Review: Under the Skin (2013)

Directed by: Jonathan Glazer | 108 minutes | drama, science fiction, thriller | Actors: Scarlett Johansson, Jeremy McWilliams, Lynsey Taylor Mackay, Dougie McConnell, Kevin McAlinden, D. Meade, Andrew Gorman, Joe Szula, Krystof Hádek

Beware of the most sensory film of 2014. In our opinion already cult, although the philosophical effect may be a bit thin. But hey, this is a film and what the heck: an hour and 45 minutes on the edge of the seat because of one woman: Scarlett Johansson as an anonymous van-driver in rainy Scotland.

Anyone familiar with Michel Faber’s novel of the same name, which serves as an inspiration, is prepared, aspiring visitors are entitled to a blank page. Johansson plays another worldly predator, in one of her most subdued and intense roles. She is an outsider, observant of a grim world – for much of the film the car landscape of Glasgow. We watch her mesmerized and marvel at things that slide past us: a mutilated man, groups of youngsters fighting, shoppers.

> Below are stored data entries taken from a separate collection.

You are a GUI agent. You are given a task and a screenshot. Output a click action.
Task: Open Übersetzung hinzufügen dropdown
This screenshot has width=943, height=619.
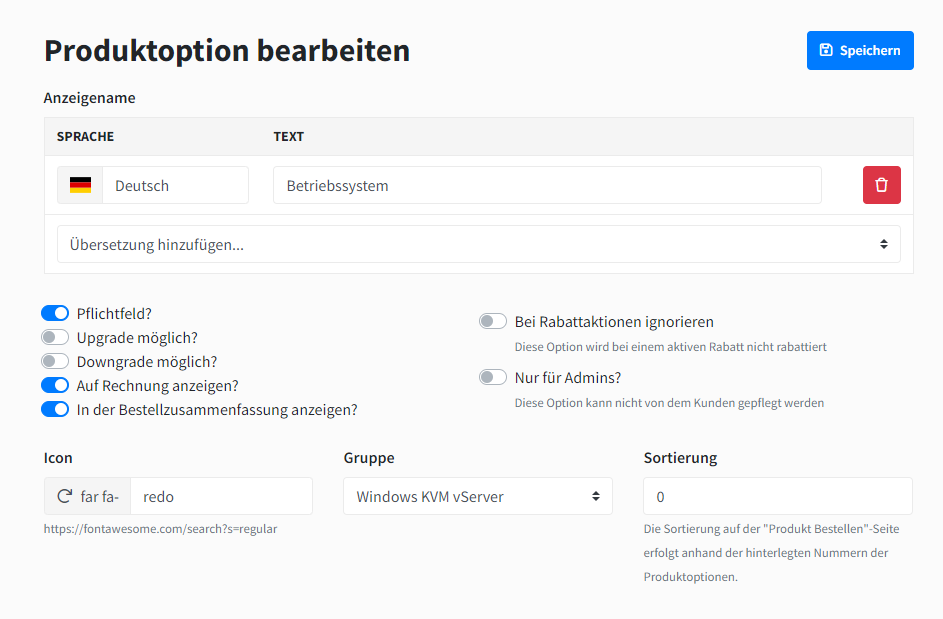(x=478, y=244)
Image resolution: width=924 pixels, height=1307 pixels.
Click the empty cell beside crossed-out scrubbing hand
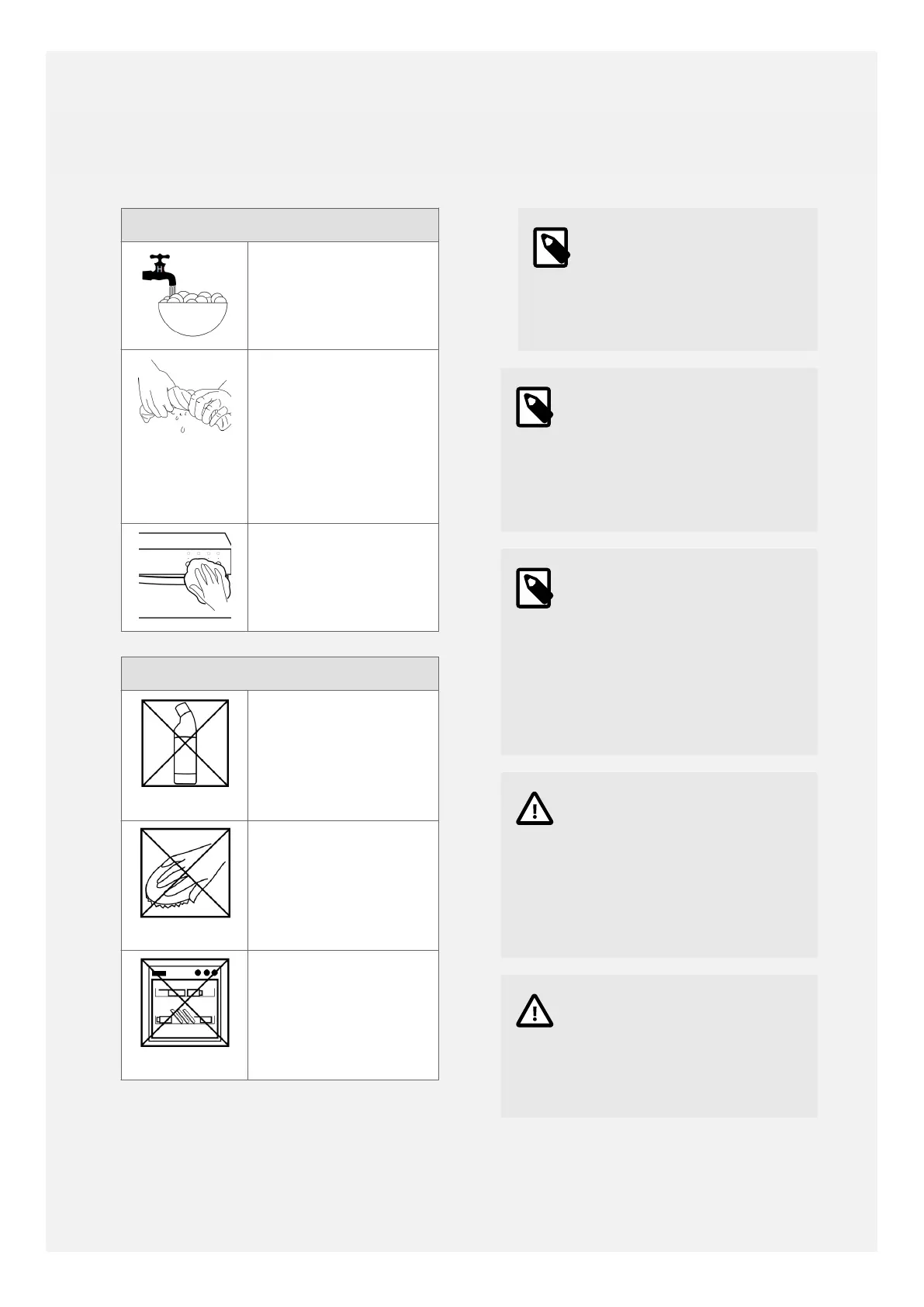[x=343, y=886]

Johansson – wearing a black wig – takes the form of a young woman at the beginning of the film, and lures men into her Ford Transit with the promise of sex, after which they are ‘sacrificed’. The role of passive-aggressive siren is literally and figuratively suited to the voluptuous Johansson. She knows herself to be watched and can mold it. She is to a large extent the role she plays, but at the same time allows herself to be molded to the image of her viewers, the most important director Jonathan Glazer in his first film since ‘Birth’ (2004). The theme of that film – reincarnation – is equally prominent in ‘Under the Skin’. The visual quality of Glazer’s work, which can be found in a Radiohead video clip as well as a Sony commercial, is enchanting.

As always becomes apparent in the scenes, which are as sharp as intoxicating, in which the pried men walk naked after Johansson into a bath of black liquid. The shot of a car ride in darkness, in which the viewer sees the face of driver Johansson included in the reflection of the windscreen, in itself calls for an art exhibition. The transition to Scottish nature in the second half of the film can even be called sobering. Yet this figurative decor plays just as important a role as the stylized one; nature accentuates the humanization of ‘alien’ Johansson. Not as impressive and sensual as before, but now romantic and still alienating, thanks in part to Mica Levi’s minimalist score. With ‘Under the Skin’, which mainly raises questions about manners, Glazer clearly shows that he is not a pretty filmmaker.